- EXERCISE DETAILS -
Could you write out the entries again, beginning with the very first one and stopping after the line that contains "Looking at the", with "chevron" replaced by "arrow" and nothing else changed? Leave the pictures out.
=== WORKING DATA ===
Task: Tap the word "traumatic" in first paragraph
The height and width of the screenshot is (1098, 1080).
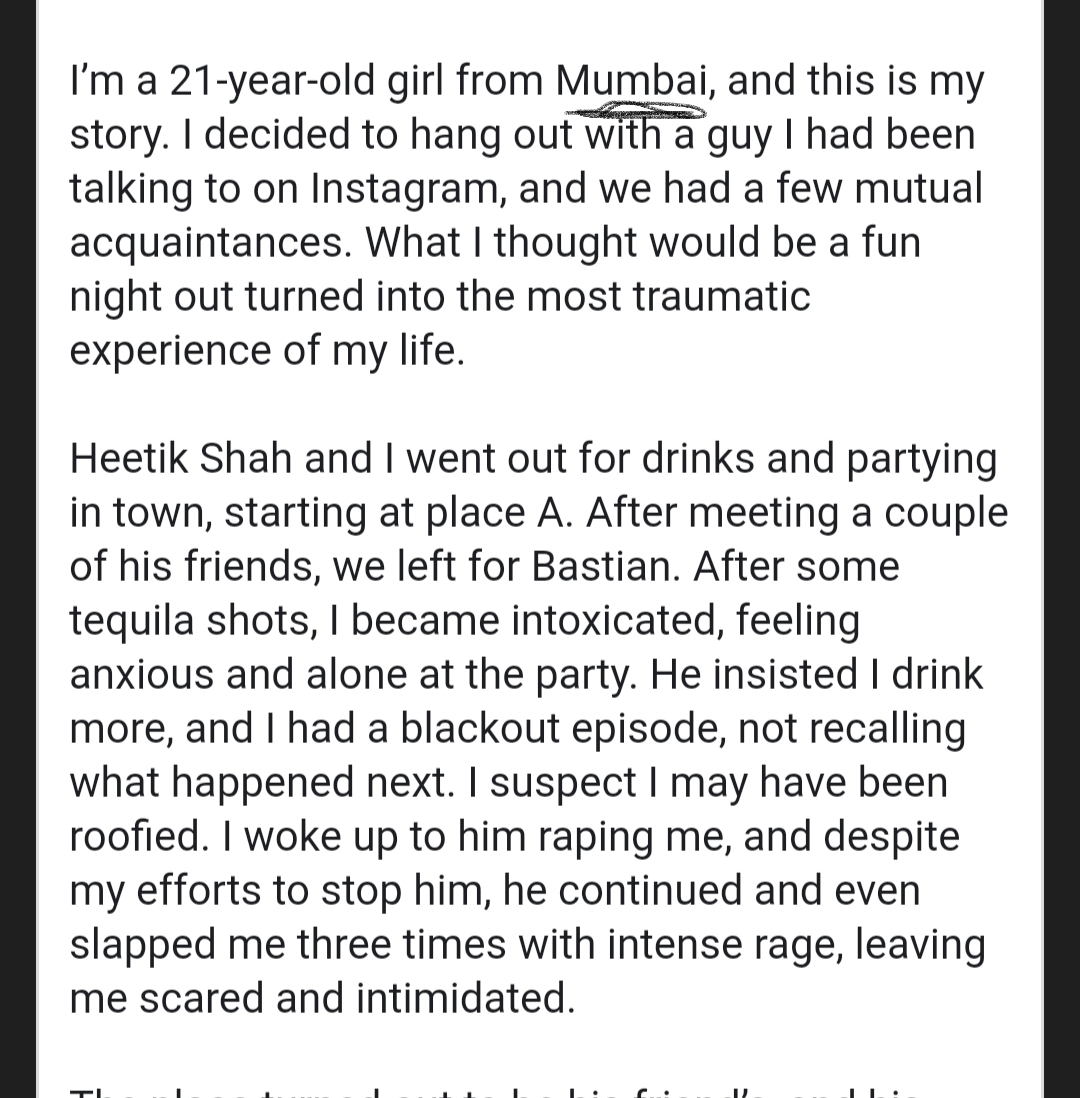Action: (722, 296)
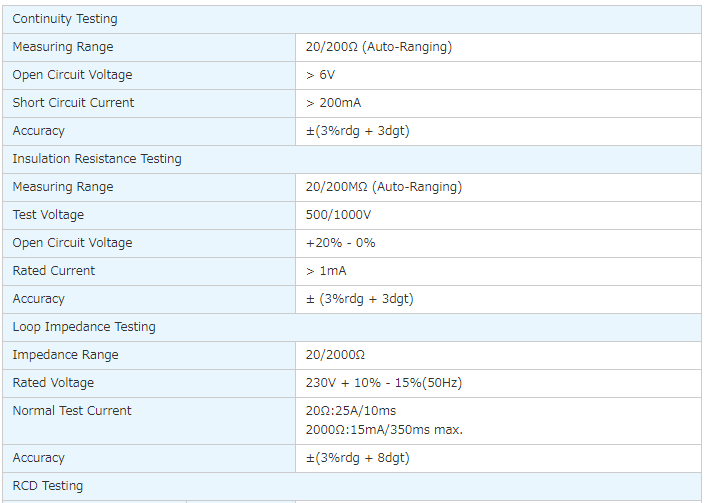The width and height of the screenshot is (706, 503).
Task: Click the Impedance Range label
Action: tap(65, 355)
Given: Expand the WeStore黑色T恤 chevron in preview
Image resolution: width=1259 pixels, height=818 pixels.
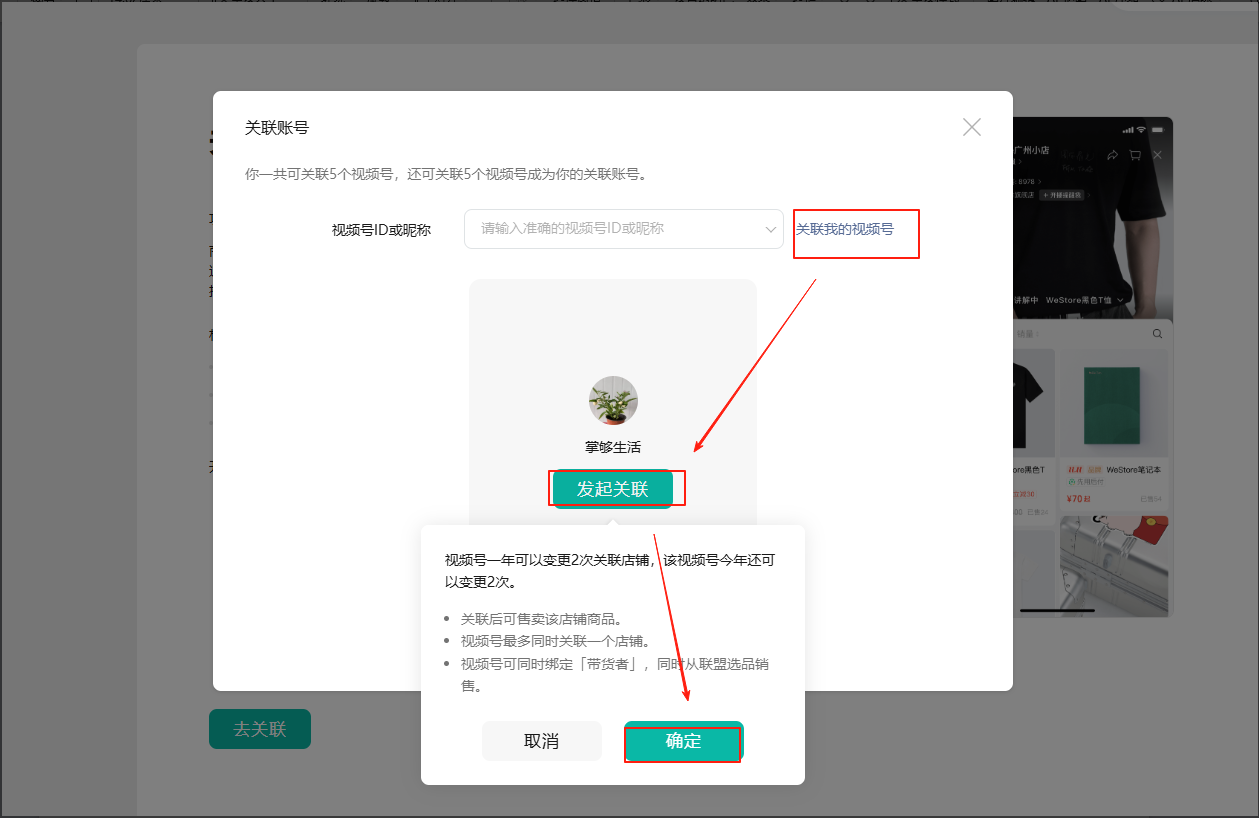Looking at the screenshot, I should pyautogui.click(x=1121, y=300).
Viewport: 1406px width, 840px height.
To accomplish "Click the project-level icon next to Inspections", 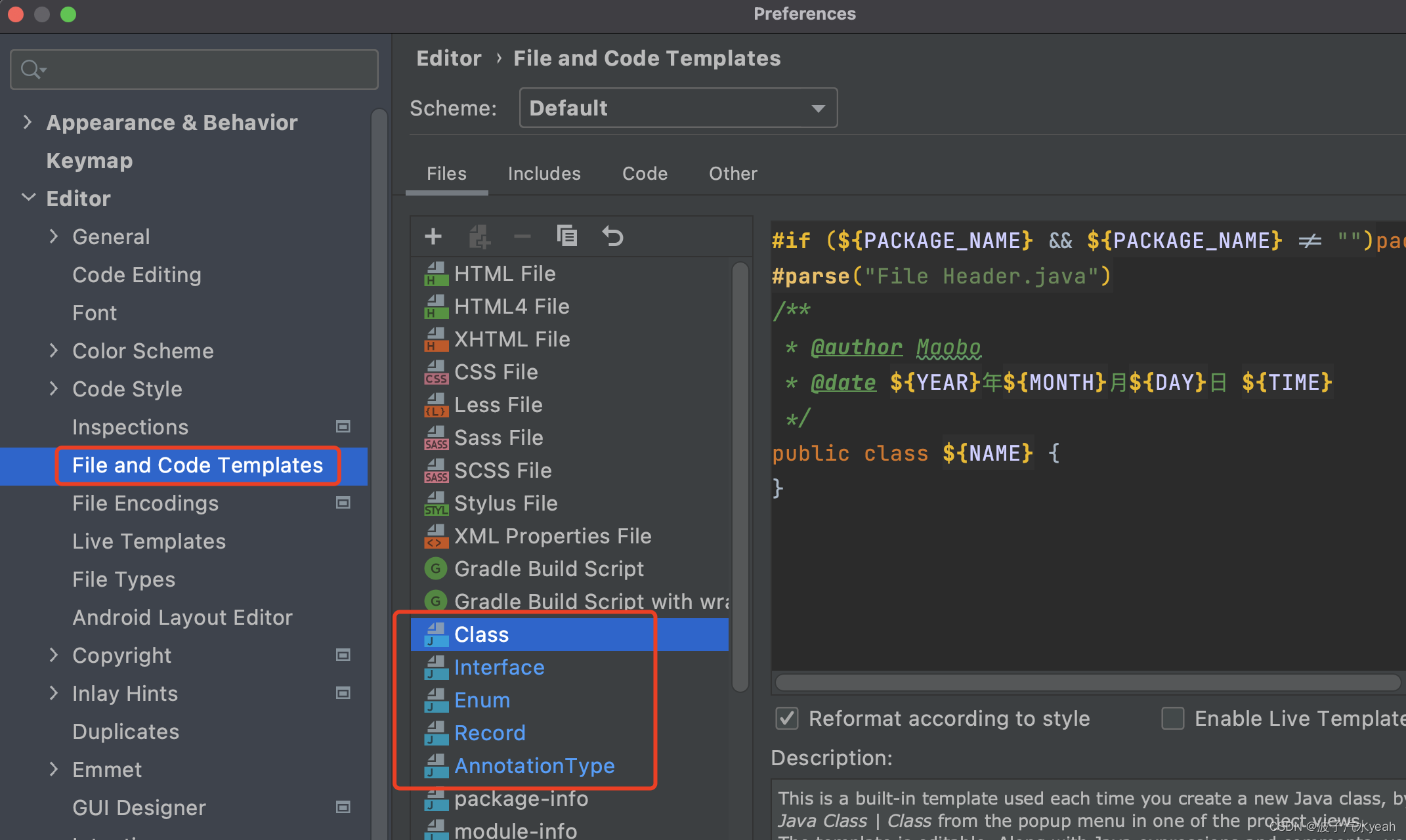I will pyautogui.click(x=343, y=427).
===
- TASK RESPONSE -
Task: Tap the word "traumatic" in first paragraph
The height and width of the screenshot is (1098, 1080).
Action: (722, 296)
The width and height of the screenshot is (706, 503).
Task: Click the Impedance Range label
Action: tap(65, 355)
Given: Expand the WeStore黑色T恤 arrow in preview
Image resolution: width=1259 pixels, height=818 pixels.
Looking at the screenshot, I should pyautogui.click(x=1121, y=300).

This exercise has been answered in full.